S.R. Diciamo che il senso del film gioca appunto sull’ambiguità di questa frase, che potrebbe essere letta anche in senso interrogativo. Della serie “siamo proprio sicuri di dover parlare?”. Non a caso nel film c’è una simbologia legata a dei pesci rossi, perché a volte le parole non fanno altro che rovinare, e forse è meglio stare zitti. Muti come pesci. In realtà, però, questo è un film essenzialmente femminile.



In che senso?

S.R. “Dobbiamo parlare” è la tipica frase femminile di fronte alla quale gli uomini scappano o svengono. Ma la verità è che le donne, che pronunciano spesso questa frase, sanno anche quando è opportuno tacere.



Isabella Ragonese, Lei ha mai detto “dobbiamo parlare”?

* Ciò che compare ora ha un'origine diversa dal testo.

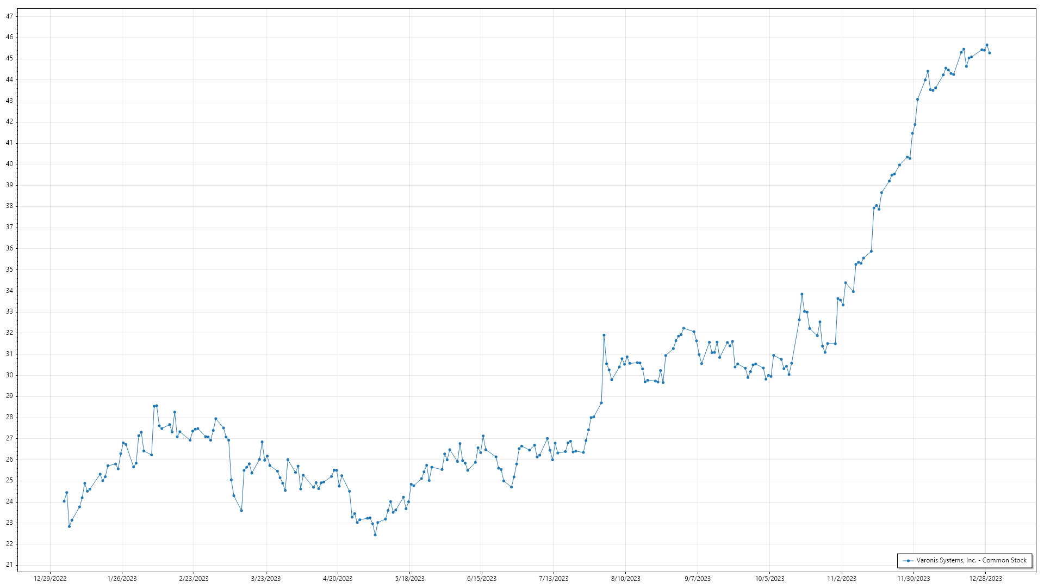Click the highest data point of series
The width and height of the screenshot is (1044, 588).
click(987, 45)
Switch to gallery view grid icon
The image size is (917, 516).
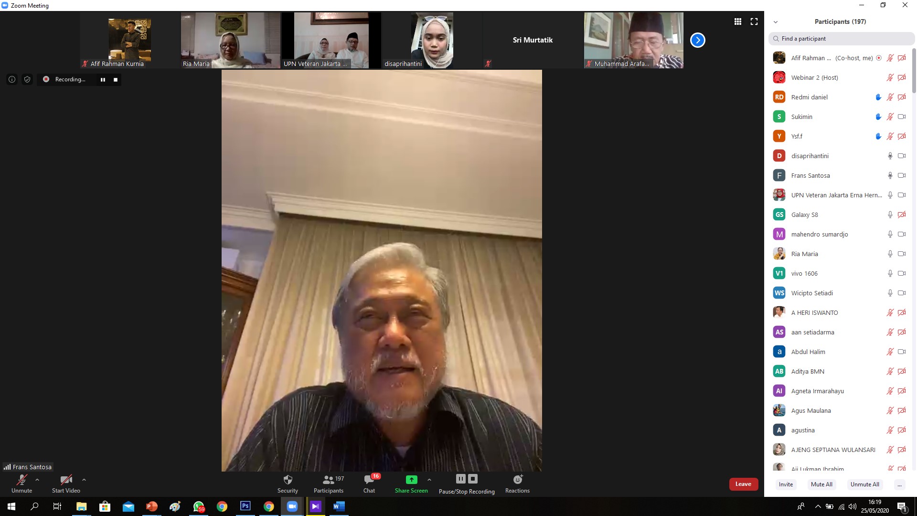tap(738, 22)
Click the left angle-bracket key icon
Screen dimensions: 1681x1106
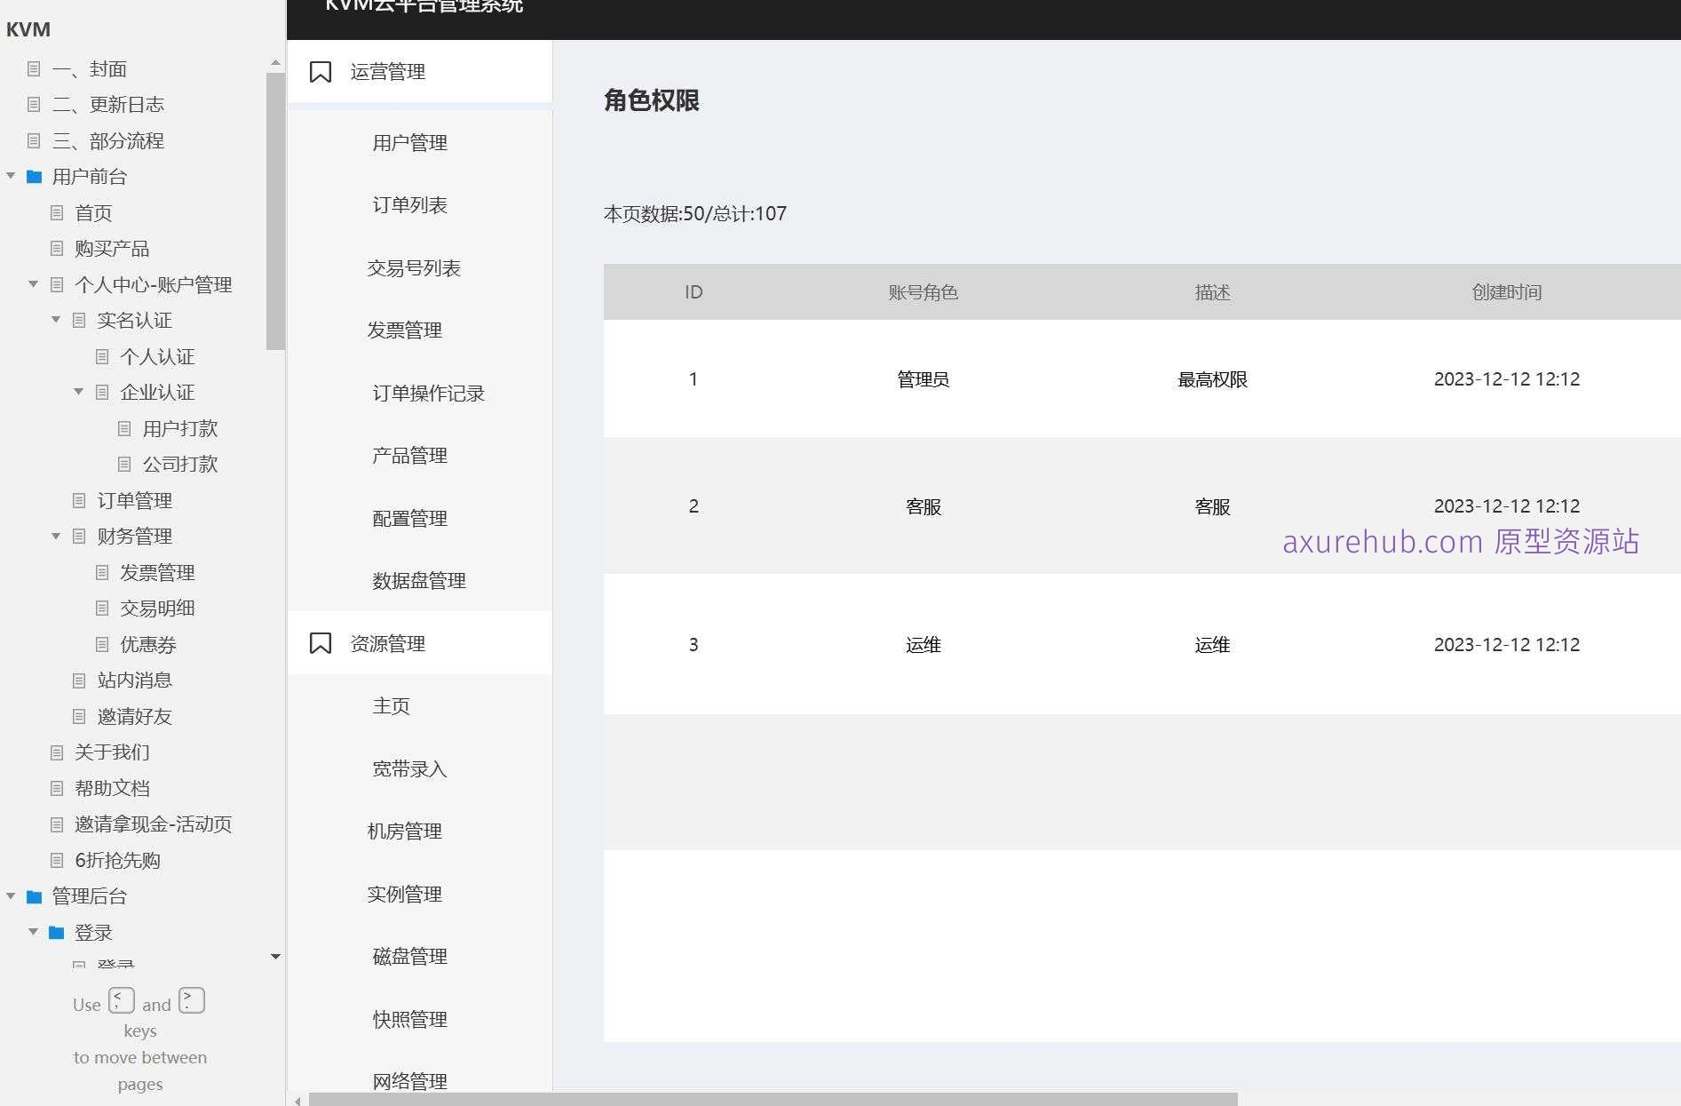(121, 1000)
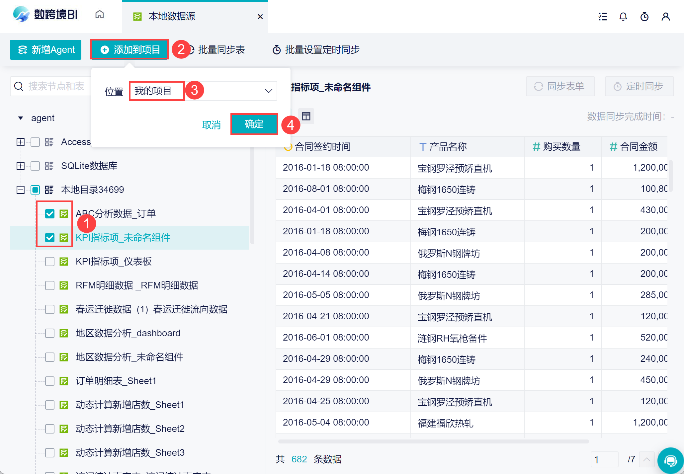The height and width of the screenshot is (474, 684).
Task: Click the timer clock icon in the header
Action: pyautogui.click(x=644, y=17)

I.R. Non lo dico spesso, non amo molto l’ossessione femminile per le spiegazioni. Le parole possono anche rovinare, rendere più complicate le cose. Detto questo a volte questa fatidica frase tanto femminile mi è stata detta. Dagli uomini.

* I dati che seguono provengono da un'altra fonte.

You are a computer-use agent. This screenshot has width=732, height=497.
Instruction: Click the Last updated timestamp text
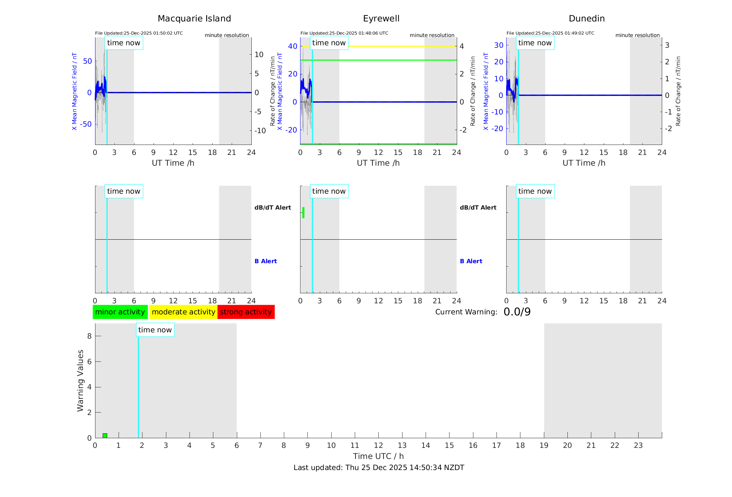(x=379, y=468)
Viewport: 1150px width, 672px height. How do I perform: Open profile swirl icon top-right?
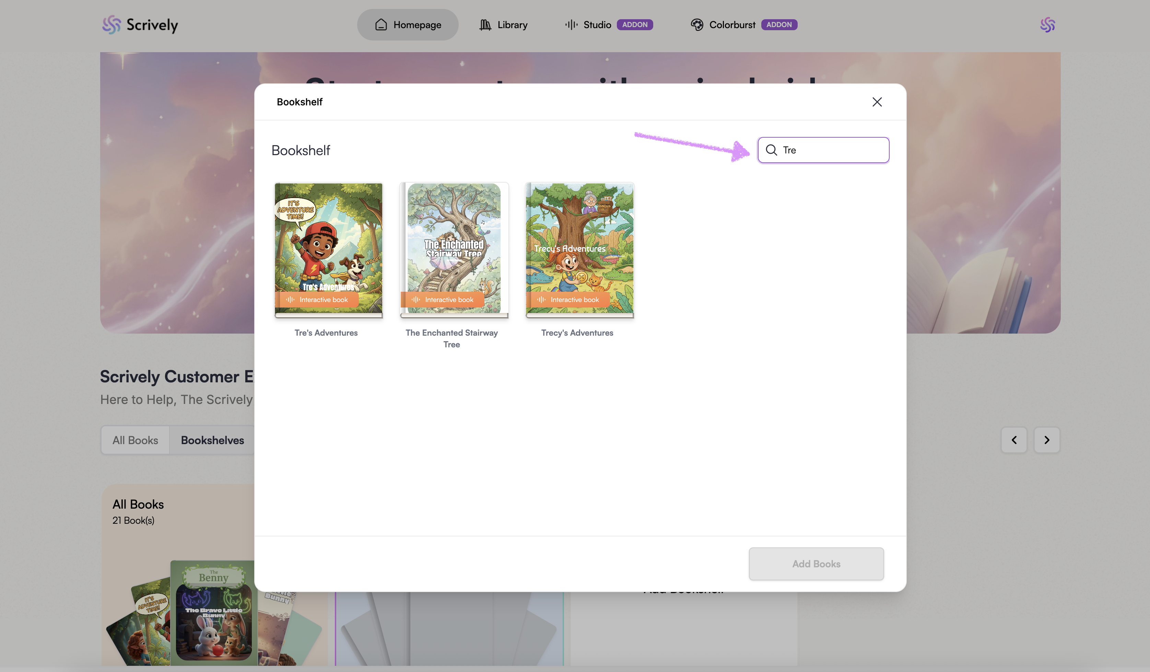click(1047, 25)
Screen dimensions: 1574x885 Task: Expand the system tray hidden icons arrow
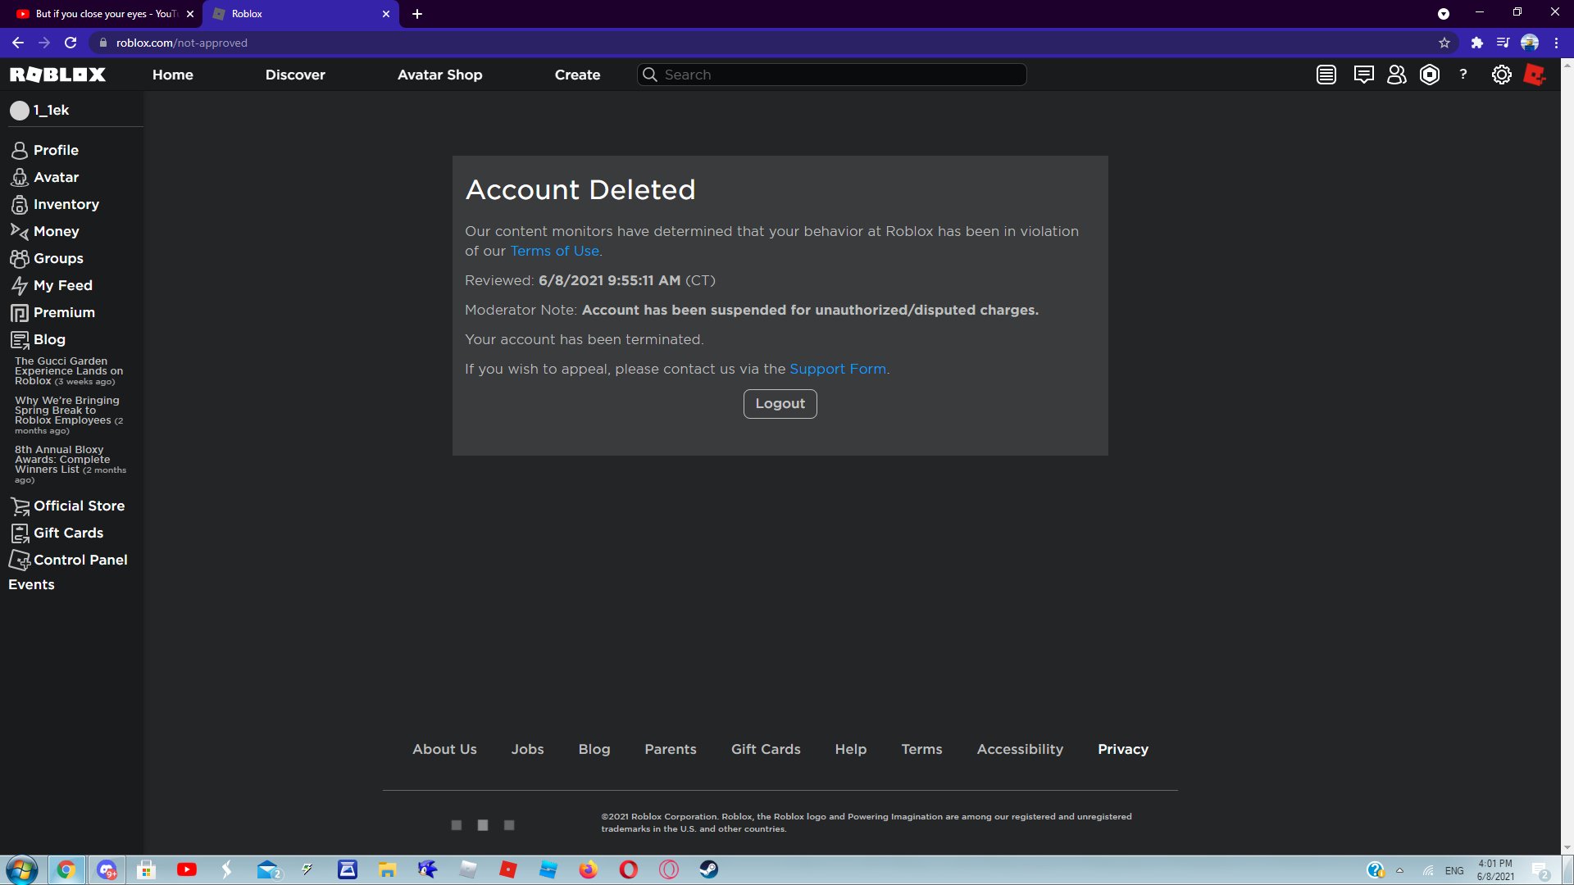(1400, 870)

“Parlare o non parlare, questo è il problema”. Sergio Rubini, parole a parte, non sarà la coppia che, all’epoca del divorzio breve, non regge più?

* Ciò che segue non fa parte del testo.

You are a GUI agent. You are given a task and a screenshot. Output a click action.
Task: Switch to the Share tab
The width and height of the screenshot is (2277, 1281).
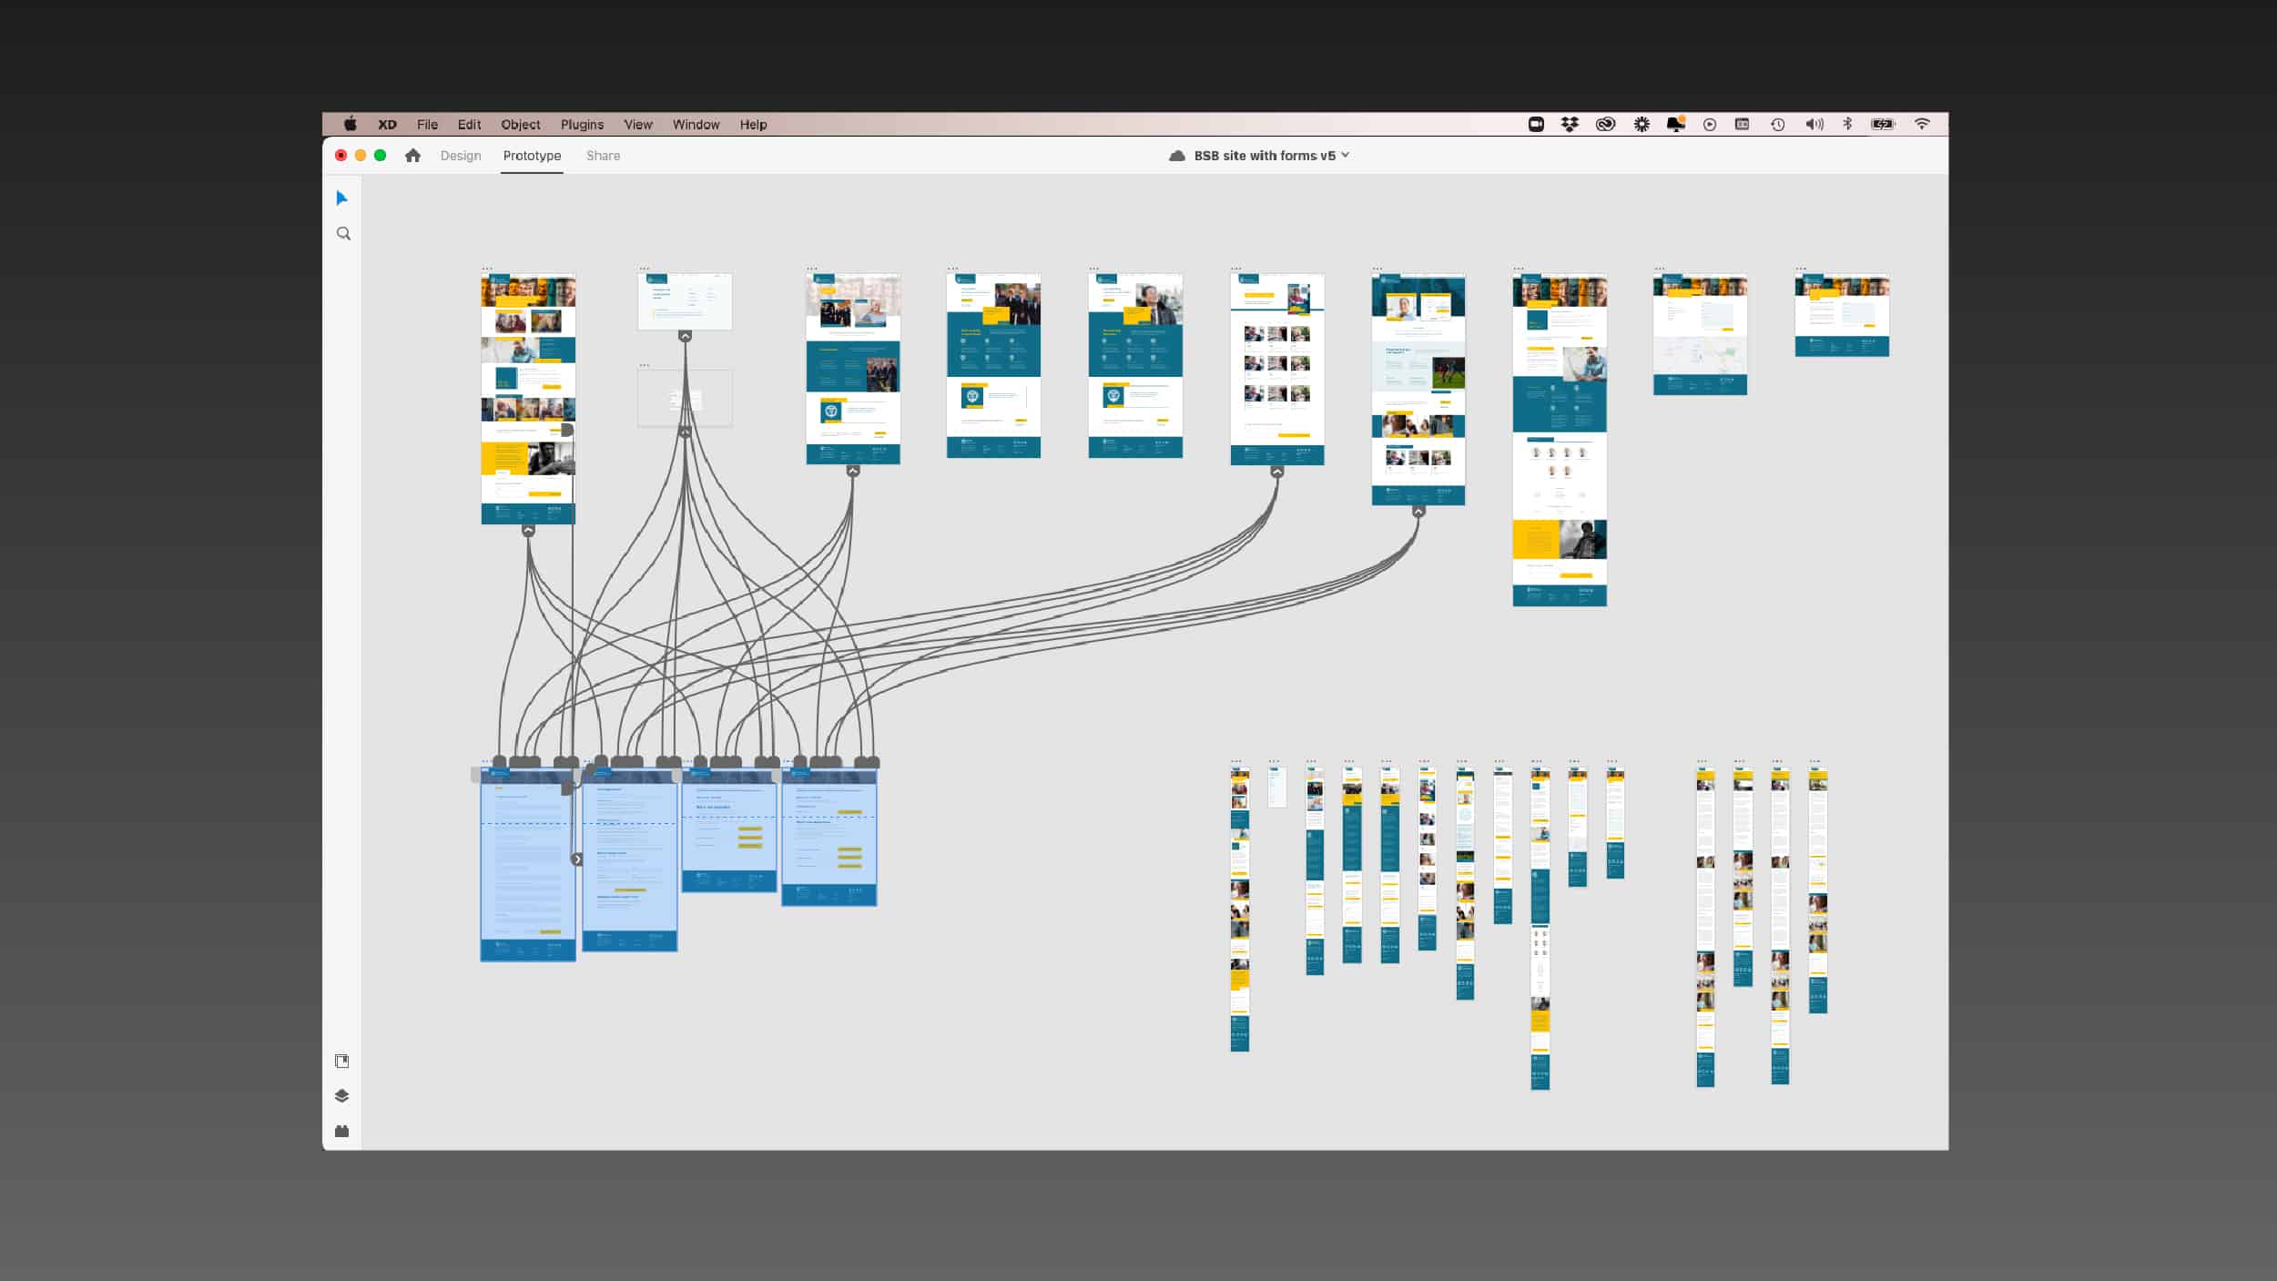point(603,156)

S.R. In realtà proprio in questo periodo storico la coppia dovrebbe vivere la sua stagione più felice. Dato che ci sono ormai tutte le possibilità di “scoppiarsi”, le coppie che durano dovrebbero essere le più sincere e oneste. Proprio nel film, però, vedremo che non sempre è così. Anzi, a volte proprio le coppie più “idealiste” e romantiche scoprono che, nelle pieghe dei rapporti apparentemente più puri e intellettualmente onesti, si nascondono comunque l’individualismo, la vanità, che dell’amore sono nemici.



Rubini, in questo film Lei è protagonista e regista, sia al cinema che in teatro. È difficile fare tutto?

S.R. In realtà attore e regista sono due ruoli opposti. Il regista controlla, l’attore deve affidarsi. Ed è molto più difficile e spaventoso affidarsi.



Lei si dirige da solo, affidarsi a se’ stesso è ancora più difficile?

S.R. Con il tempo, visto che non è la prima volta che lo faccio, ho imparato ad identificare delle persone di cui mi fido sul set e ad interpretare i loro sguardi, le loro espressioni. Su questo set l’opinione di un amico come Fabrizio Bentivoglio è stata preziosa.



In questa commedia qualcuno ha voluto vedere un accenno a “Chi ha paura di Virgina Wolf”, qualche parallelismo con “Carnage” di Polanski. Che rapporto ha Lei con i grandi del passato?

S.R. Credo che si debba pensare alle storie, avere in testa i personaggi, quello che si vuole dire. In questo progetto mi sono concentrato su questo. I grandi vanno onorati ma devono lasciare spazio ai personaggi, alla storia che si vuole raccontare. E’ una cosa che ho imparato agli inizi della carriera, quando ho avuto il privilegio di lavorare con Fellini. Un’esperienza meravigliosa ma che può anche portarti a rinunciare a fare film, “tanto c’è già Fellini che li fa meravigliosamente”.